Le 8 septembre 2023, jour qui restera malheureusement gravé dans les sombres annales de l’histoire du Royaume du Maroc, puisqu’un terrible tremblement de terre d’une magnitude de 6,8 sur l’échelle de Richter a violemment secoué, ou plutôt, dévasté la région du Haouz et alentours, causant des milliers de victimes humaines et d’innombrables dégâts matériels.

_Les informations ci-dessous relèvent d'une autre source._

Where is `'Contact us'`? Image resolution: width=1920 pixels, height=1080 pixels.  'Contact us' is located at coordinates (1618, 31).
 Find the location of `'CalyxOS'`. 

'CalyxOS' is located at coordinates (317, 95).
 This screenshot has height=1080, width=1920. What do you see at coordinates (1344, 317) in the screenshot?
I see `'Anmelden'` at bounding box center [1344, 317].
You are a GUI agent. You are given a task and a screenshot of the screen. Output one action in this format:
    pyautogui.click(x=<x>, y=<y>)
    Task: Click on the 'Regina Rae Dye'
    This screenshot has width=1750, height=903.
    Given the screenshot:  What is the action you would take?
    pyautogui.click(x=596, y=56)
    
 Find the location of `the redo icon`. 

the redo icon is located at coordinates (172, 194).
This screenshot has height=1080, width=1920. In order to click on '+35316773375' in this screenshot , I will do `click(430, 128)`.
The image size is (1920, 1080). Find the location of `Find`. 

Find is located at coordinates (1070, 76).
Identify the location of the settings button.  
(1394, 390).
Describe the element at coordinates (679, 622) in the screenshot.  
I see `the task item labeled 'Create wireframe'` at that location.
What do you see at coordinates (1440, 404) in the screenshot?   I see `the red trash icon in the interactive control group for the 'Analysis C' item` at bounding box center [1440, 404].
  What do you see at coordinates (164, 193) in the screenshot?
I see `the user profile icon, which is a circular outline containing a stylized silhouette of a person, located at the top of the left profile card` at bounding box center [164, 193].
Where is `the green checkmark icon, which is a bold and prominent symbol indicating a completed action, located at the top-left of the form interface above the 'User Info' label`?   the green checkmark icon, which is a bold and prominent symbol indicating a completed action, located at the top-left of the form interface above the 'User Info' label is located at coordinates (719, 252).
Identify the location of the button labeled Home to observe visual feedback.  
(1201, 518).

Les faits sont là, et l’on ne peut cacher l’angoisse et l’agitation visibles d’une nation entière confrontée à la dévastation, poussant l’ensemble de la population à prendre les routes pour sauver ses concitoyens.
Permettez-moi cependant de ne pas m’étendre sur les détails douloureux liés à cette catastrophe, car les médias nationaux, locaux et internationaux, quelle que soit leur affiliation politique, l’ont déjà couvert de manière professionnelle pour certains, et parfois même de manière “trop émotionnelle”. pour les autres.
L’objectif principal de cet article humble et sans prétention est donc de mettre en lumière la question cruciale de la souveraineté des États, un concept qui a été soulevé lors de cette situation de crise.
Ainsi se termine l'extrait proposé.